Vivir la ausencia física de Francisca ha sido un ir y volver. Las enseñanzas más grandes que pudo dejarme es el vivir el amor sin importar nada. Vivirlo como si fueras a morir, no mañana, sino que en un ratito más. Y la segunda, es el entender que hay muy pocas cosas que realmente importan (casi nada) y vale la pena preguntárselo seguido.

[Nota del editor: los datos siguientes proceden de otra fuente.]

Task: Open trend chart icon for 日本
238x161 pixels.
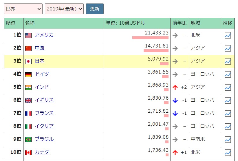Action: 228,61
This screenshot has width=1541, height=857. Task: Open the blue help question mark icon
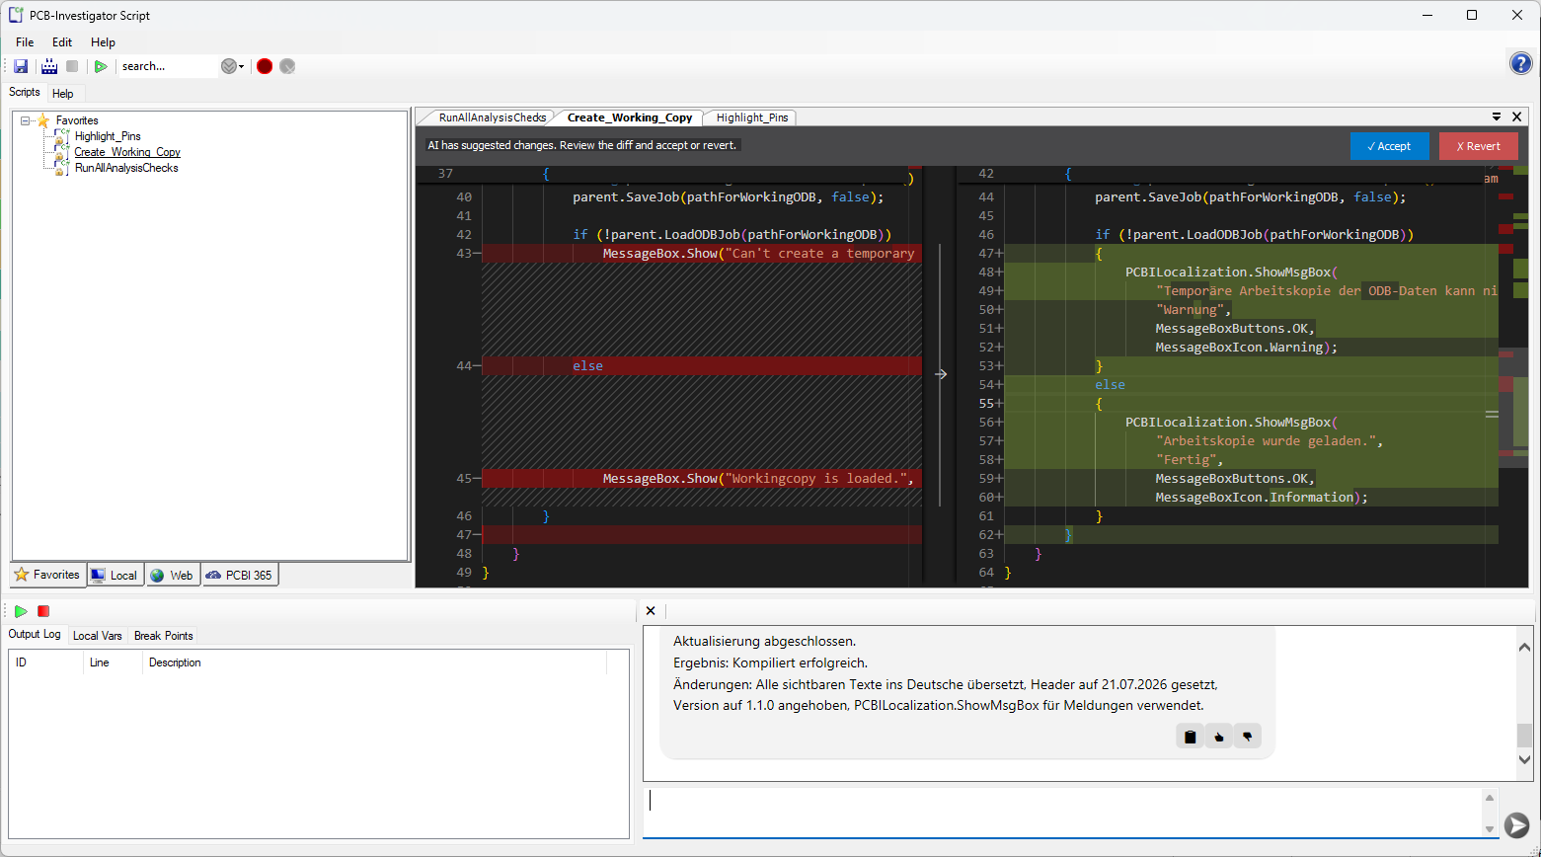pyautogui.click(x=1521, y=63)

Las respuestas que buscaba no las encontré. Sigo sin entender el porqué estas cosas suceden. Sigo sin entender que una energía tan amorosa y dulce como la de ella de pronto haya dejado de estar. Su muerte fue tan abrupta que es inevitable pensar y repensar ese dolor. El dolor de su padre, de su madre, de su hermana, su tía, las personas favoritas de Francisca. Hoy, gracias a mis amigas y a la presencia de ella desde otro plano es que vivo de una manera más tranquila. Sé cuánto me amó. Tengo la certeza que siempre me quiso feliz. En este momento no me queda otra forma de seguir amándola que agradeciendo nuestra historia, con sus altos y sus bajos. Agradecer la oportunidad de reencontrarnos y amarnos en la forma que lo hicimos. Agradecer el haber compartido risas, penas y anhelos. Atesorarlos y hacerlos míos porque nada podrá borrarlos y porque configuran la forma en la vivo. Nadie me dijo que después de la muerte de alguien a quien amas comienzas a vivir otra vida. Una donde ves cosas que antes no veías. Valoras cosas que quizás antes dabas por sentado. Aprecias con más fuerza la compañía y el tiempo de las personas. Por último, sé que volveré a amar y no me cierro a aquello. Tampoco siento culpa por querer vivirlo porque hoy entiendo que ese amor que vivimos con Fran es único, irrepetible y solo nuestro.
Rocío (32) es profesora de Lengua y Literatura.